Source data
========
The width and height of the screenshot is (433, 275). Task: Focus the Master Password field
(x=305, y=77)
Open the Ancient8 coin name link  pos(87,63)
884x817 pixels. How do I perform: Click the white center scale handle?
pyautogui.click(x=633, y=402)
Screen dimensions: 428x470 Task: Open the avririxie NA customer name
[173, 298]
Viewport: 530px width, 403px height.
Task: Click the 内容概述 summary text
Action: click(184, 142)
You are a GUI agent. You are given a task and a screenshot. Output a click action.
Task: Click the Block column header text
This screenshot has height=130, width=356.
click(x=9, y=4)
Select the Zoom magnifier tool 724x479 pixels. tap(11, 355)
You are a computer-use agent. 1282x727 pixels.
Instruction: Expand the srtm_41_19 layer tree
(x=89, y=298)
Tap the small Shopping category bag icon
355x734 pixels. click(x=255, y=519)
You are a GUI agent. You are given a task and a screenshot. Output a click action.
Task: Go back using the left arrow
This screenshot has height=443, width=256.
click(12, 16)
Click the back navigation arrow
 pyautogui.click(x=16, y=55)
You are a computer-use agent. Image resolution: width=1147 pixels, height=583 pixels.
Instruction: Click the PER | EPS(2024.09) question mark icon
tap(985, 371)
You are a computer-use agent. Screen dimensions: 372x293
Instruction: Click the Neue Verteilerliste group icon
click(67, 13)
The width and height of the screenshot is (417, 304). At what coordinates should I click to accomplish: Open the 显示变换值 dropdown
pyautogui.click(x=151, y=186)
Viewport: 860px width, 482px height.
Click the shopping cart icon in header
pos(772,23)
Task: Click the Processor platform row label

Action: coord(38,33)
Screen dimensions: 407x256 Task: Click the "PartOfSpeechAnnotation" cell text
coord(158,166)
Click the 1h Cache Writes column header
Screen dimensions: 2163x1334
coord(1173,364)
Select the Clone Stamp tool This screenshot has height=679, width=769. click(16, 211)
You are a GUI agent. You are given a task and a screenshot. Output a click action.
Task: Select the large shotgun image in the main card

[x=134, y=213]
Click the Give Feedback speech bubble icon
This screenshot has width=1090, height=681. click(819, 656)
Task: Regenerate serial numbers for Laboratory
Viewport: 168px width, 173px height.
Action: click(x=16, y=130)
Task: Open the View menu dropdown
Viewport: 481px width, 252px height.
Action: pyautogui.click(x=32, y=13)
========
Task requirements
All of the records above should be repeated exactly.

Response area
The width and height of the screenshot is (433, 275). Task: Focus the Master Password field
(x=305, y=77)
Open the Ancient8 coin name link  pos(87,63)
884x817 pixels. How do I perform: Click the white center scale handle?
pyautogui.click(x=633, y=402)
Screen dimensions: 428x470 Task: Open the avririxie NA customer name
[173, 298]
Viewport: 530px width, 403px height.
Task: Click the 内容概述 summary text
Action: click(184, 142)
You are a GUI agent. You are given a task and a screenshot. Output a click action.
Task: Click the Block column header text
This screenshot has height=130, width=356.
click(x=9, y=4)
Select the Zoom magnifier tool 724x479 pixels. tap(11, 355)
You are a computer-use agent. 1282x727 pixels.
Instruction: Expand the srtm_41_19 layer tree
(x=89, y=298)
Tap the small Shopping category bag icon
355x734 pixels. click(x=255, y=519)
You are a GUI agent. You are given a task and a screenshot. Output a click action.
Task: Go back using the left arrow
This screenshot has height=443, width=256.
click(12, 16)
Click the back navigation arrow
 pyautogui.click(x=16, y=55)
You are a computer-use agent. Image resolution: width=1147 pixels, height=583 pixels.
Instruction: Click the PER | EPS(2024.09) question mark icon
tap(985, 371)
You are a computer-use agent. Screen dimensions: 372x293
Instruction: Click the Neue Verteilerliste group icon
click(67, 13)
The width and height of the screenshot is (417, 304). At what coordinates should I click to accomplish: Open the 显示变换值 dropdown
pyautogui.click(x=151, y=186)
Viewport: 860px width, 482px height.
Click the shopping cart icon in header
pos(772,23)
Task: Click the Processor platform row label

Action: coord(38,33)
Screen dimensions: 407x256 Task: Click the "PartOfSpeechAnnotation" cell text
coord(158,166)
Click the 1h Cache Writes column header
Screen dimensions: 2163x1334
coord(1173,364)
Select the Clone Stamp tool This screenshot has height=679, width=769. click(16, 211)
You are a GUI agent. You are given a task and a screenshot. Output a click action.
Task: Select the large shotgun image in the main card

[x=134, y=213]
Click the Give Feedback speech bubble icon
This screenshot has width=1090, height=681. click(819, 656)
Task: Regenerate serial numbers for Laboratory
Viewport: 168px width, 173px height.
Action: click(x=16, y=130)
Task: Open the View menu dropdown
Viewport: 481px width, 252px height.
Action: pyautogui.click(x=32, y=13)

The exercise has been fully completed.